▶ Assignment: Return every record exactly as it appears. Leave nothing out.

▶ Records for this exercise:
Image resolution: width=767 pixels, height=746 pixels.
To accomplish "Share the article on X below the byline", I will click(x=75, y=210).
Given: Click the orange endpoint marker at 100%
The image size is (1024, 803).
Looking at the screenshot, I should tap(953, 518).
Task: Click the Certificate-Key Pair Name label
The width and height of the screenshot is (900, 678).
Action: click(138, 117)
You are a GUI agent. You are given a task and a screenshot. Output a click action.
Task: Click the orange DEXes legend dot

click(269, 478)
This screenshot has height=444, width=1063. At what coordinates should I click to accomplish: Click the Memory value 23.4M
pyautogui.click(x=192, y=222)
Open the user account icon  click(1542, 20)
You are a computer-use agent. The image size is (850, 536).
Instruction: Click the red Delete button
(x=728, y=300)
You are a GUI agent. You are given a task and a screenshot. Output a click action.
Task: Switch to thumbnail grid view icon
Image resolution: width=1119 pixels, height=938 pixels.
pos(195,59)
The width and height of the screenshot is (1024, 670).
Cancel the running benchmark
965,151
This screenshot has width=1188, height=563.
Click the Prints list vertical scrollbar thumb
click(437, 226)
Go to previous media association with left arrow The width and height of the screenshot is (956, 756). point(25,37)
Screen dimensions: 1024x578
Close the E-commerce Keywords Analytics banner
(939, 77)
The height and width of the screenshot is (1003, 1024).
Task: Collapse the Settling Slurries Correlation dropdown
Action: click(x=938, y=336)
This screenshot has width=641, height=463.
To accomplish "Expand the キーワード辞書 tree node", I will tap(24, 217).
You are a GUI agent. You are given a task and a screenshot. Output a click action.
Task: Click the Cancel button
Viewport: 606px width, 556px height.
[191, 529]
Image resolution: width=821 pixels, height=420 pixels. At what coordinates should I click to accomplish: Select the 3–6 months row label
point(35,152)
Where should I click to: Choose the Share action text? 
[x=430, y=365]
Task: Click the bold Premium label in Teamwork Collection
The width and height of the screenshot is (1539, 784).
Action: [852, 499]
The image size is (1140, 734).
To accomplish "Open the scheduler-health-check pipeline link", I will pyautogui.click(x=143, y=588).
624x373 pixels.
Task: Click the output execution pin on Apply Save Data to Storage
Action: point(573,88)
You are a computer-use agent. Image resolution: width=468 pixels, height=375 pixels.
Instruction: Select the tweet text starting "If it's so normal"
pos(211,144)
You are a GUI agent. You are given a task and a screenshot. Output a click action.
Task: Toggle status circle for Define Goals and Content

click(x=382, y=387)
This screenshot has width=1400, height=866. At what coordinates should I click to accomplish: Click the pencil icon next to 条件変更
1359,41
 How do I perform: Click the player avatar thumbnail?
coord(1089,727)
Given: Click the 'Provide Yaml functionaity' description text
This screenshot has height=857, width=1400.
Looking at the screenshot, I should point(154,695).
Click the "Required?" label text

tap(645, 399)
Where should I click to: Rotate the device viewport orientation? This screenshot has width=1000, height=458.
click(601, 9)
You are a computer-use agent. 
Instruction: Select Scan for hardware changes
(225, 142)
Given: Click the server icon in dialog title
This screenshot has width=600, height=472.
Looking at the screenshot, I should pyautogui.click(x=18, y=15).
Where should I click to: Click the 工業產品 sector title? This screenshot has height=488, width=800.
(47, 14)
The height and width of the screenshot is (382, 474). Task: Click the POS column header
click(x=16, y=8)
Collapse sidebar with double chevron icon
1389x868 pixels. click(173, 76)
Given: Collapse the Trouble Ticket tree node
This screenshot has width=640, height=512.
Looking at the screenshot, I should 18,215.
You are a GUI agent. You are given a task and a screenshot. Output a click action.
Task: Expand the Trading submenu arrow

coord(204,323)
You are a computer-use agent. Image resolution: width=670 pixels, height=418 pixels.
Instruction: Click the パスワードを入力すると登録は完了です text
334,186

▶ Result:
Image resolution: width=767 pixels, height=746 pixels.
To accomplish "Share the article on X below the byline", I will click(x=75, y=210).
Given: Click the orange endpoint marker at 100%
The image size is (1024, 803).
Looking at the screenshot, I should tap(953, 518).
Task: Click the Certificate-Key Pair Name label
The width and height of the screenshot is (900, 678).
Action: click(138, 117)
You are a GUI agent. You are given a task and a screenshot. Output a click action.
Task: Click the orange DEXes legend dot

click(269, 478)
This screenshot has height=444, width=1063. At what coordinates should I click to accomplish: Click the Memory value 23.4M
pyautogui.click(x=192, y=222)
Open the user account icon  click(1542, 20)
You are a computer-use agent. The image size is (850, 536).
Instruction: Click the red Delete button
(x=728, y=300)
You are a GUI agent. You are given a task and a screenshot. Output a click action.
Task: Switch to thumbnail grid view icon
Image resolution: width=1119 pixels, height=938 pixels.
pos(195,59)
The width and height of the screenshot is (1024, 670).
Cancel the running benchmark
965,151
This screenshot has width=1188, height=563.
Click the Prints list vertical scrollbar thumb
click(437, 226)
Go to previous media association with left arrow The width and height of the screenshot is (956, 756). point(25,37)
Screen dimensions: 1024x578
Close the E-commerce Keywords Analytics banner
(939, 77)
The height and width of the screenshot is (1003, 1024).
Task: Collapse the Settling Slurries Correlation dropdown
Action: click(x=938, y=336)
This screenshot has width=641, height=463.
To accomplish "Expand the キーワード辞書 tree node", I will tap(24, 217).
You are a GUI agent. You are given a task and a screenshot. Output a click action.
Task: Click the Cancel button
Viewport: 606px width, 556px height.
[191, 529]
Image resolution: width=821 pixels, height=420 pixels. At what coordinates should I click to accomplish: Select the 3–6 months row label
point(35,152)
Where should I click to: Choose the Share action text? 
[x=430, y=365]
Task: Click the bold Premium label in Teamwork Collection
The width and height of the screenshot is (1539, 784).
Action: [852, 499]
The image size is (1140, 734).
To accomplish "Open the scheduler-health-check pipeline link", I will pyautogui.click(x=143, y=588).
624x373 pixels.
Task: Click the output execution pin on Apply Save Data to Storage
Action: point(573,88)
You are a computer-use agent. Image resolution: width=468 pixels, height=375 pixels.
Instruction: Select the tweet text starting "If it's so normal"
pos(211,144)
You are a GUI agent. You are given a task and a screenshot. Output a click action.
Task: Toggle status circle for Define Goals and Content

click(x=382, y=387)
This screenshot has width=1400, height=866. At what coordinates should I click to accomplish: Click the pencil icon next to 条件変更
1359,41
 How do I perform: Click the player avatar thumbnail?
coord(1089,727)
Given: Click the 'Provide Yaml functionaity' description text
This screenshot has height=857, width=1400.
Looking at the screenshot, I should point(154,695).
Click the "Required?" label text

tap(645, 399)
Where should I click to: Rotate the device viewport orientation? This screenshot has width=1000, height=458.
click(601, 9)
You are a computer-use agent. 
Instruction: Select Scan for hardware changes
(225, 142)
Given: Click the server icon in dialog title
This screenshot has width=600, height=472.
Looking at the screenshot, I should pyautogui.click(x=18, y=15).
Where should I click to: Click the 工業產品 sector title? This screenshot has height=488, width=800.
(47, 14)
The height and width of the screenshot is (382, 474). Task: Click the POS column header
click(x=16, y=8)
Collapse sidebar with double chevron icon
1389x868 pixels. click(173, 76)
Given: Collapse the Trouble Ticket tree node
This screenshot has width=640, height=512.
Looking at the screenshot, I should 18,215.
You are a GUI agent. You are given a task and a screenshot. Output a click action.
Task: Expand the Trading submenu arrow

coord(204,323)
You are a computer-use agent. Image resolution: width=670 pixels, height=418 pixels.
Instruction: Click the パスワードを入力すると登録は完了です text
334,186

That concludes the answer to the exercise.